For the first 2 years working with these student, Mr. Miller fielded questions like “How much do you charge for those lunches?”, “Why do you give food away?”, and “Why do you feed homeless people? Aren’t the homeless all crack-heads? Why do you feed addicts?”. Since the class is a mixed-age group, those questions have stopped. Students who are familiar with the program from the previous year have learned empathy from hearing the stories we bring back from the streets. The older students mentor the younger ones and have ready answers.
In school, children can be ostracized for being different. At Central Baptist these students find they have the ability to help other people who are less fortunate. This mission lets them know they aren’t God’s forgotten children, that they have value and have the ability to do good in the world. For some, it’s their first exposure to a church, and to the concept of generosity–that was a shock to some of the members of Central Baptist.

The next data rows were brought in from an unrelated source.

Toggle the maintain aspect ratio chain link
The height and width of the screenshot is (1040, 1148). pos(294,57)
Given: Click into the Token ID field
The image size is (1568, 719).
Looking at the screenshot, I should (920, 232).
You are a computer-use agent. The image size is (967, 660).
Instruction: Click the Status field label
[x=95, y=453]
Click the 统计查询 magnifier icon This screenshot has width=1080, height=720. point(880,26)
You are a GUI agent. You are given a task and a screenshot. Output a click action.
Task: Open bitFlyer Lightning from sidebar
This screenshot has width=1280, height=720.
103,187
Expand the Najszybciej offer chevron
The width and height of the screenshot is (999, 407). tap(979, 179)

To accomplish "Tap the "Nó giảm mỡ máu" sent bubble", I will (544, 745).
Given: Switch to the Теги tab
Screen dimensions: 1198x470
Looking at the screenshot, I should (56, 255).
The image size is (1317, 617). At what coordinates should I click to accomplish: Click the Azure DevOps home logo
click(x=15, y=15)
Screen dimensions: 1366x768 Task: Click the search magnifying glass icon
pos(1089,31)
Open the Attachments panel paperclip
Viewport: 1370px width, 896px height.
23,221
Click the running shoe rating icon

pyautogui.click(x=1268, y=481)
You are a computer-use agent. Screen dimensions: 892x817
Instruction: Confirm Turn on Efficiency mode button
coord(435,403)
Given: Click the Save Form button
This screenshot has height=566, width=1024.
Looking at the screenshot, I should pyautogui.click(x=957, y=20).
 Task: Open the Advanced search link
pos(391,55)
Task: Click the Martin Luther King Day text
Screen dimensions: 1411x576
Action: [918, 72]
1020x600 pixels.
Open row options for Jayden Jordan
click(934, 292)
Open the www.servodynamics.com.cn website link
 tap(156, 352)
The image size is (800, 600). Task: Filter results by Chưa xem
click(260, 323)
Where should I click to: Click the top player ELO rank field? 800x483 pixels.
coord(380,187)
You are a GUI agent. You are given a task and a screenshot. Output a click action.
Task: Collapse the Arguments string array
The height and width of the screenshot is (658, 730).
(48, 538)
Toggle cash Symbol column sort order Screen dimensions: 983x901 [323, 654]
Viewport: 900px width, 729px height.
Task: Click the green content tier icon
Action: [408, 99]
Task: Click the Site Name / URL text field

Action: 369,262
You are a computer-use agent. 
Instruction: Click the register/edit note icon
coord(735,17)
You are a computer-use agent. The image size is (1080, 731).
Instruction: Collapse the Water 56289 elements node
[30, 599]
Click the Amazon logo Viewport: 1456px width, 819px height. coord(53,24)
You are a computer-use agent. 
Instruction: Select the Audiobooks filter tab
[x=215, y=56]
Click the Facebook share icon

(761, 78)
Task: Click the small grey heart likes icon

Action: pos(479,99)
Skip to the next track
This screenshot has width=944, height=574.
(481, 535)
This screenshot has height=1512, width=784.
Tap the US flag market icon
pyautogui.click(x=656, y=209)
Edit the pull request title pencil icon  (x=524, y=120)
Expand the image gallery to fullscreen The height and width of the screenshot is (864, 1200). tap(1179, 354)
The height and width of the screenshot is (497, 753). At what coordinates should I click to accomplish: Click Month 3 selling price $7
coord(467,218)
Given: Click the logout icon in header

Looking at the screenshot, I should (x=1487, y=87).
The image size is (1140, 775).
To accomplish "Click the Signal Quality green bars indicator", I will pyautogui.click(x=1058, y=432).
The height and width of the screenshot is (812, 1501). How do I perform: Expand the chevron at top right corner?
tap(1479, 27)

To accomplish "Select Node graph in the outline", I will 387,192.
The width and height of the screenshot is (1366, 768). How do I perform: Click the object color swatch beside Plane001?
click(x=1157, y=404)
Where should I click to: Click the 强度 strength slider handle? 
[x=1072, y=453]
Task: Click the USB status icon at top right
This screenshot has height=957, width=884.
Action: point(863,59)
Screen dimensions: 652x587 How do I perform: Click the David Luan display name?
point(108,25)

At first, students entered the volunteer program with a mindset of “no one does something for nothing”. We spoke with them about the people we meet on the streets of Camden, explaining they are mothers, grandfathers, brothers or sisters. Some lost jobs or had medical issues, some just made poor choices and couldn’t seem to recover. The children began to feel compassion. A few questioned their own decisions because they “didn’t want to end up like that”. We try to let them know the two most important instructions for Christians are to “Love God first” and “Love your neighbors”.
Over the years we’ve seen these students grow and change. By the time they graduate, the feel more confident and empowered, they are more focused and more skilled. They develop a perspective on the world and seem to understand all life has value. Former participants stop in to update Mr. Miller on their lives and their jobs, they bring pictures of their children. Some students used the cooking skills they learned at Central Baptist to find work in local restaurants. Now, in addition to the Camden Mission and the Mixed-Age Classroom Mission, Central Baptist is also the hosting site for the Boys and Girls Club of Woodbury. Mr. Miller works as the liaison and works actively with the children twice a week, teaching chess and origami. We’re waiting to see where this interaction will take our church. And that is how God used a mis-delivered basket of sandwiches to build a bridge to Camden, and to touch lives all over South Jersey.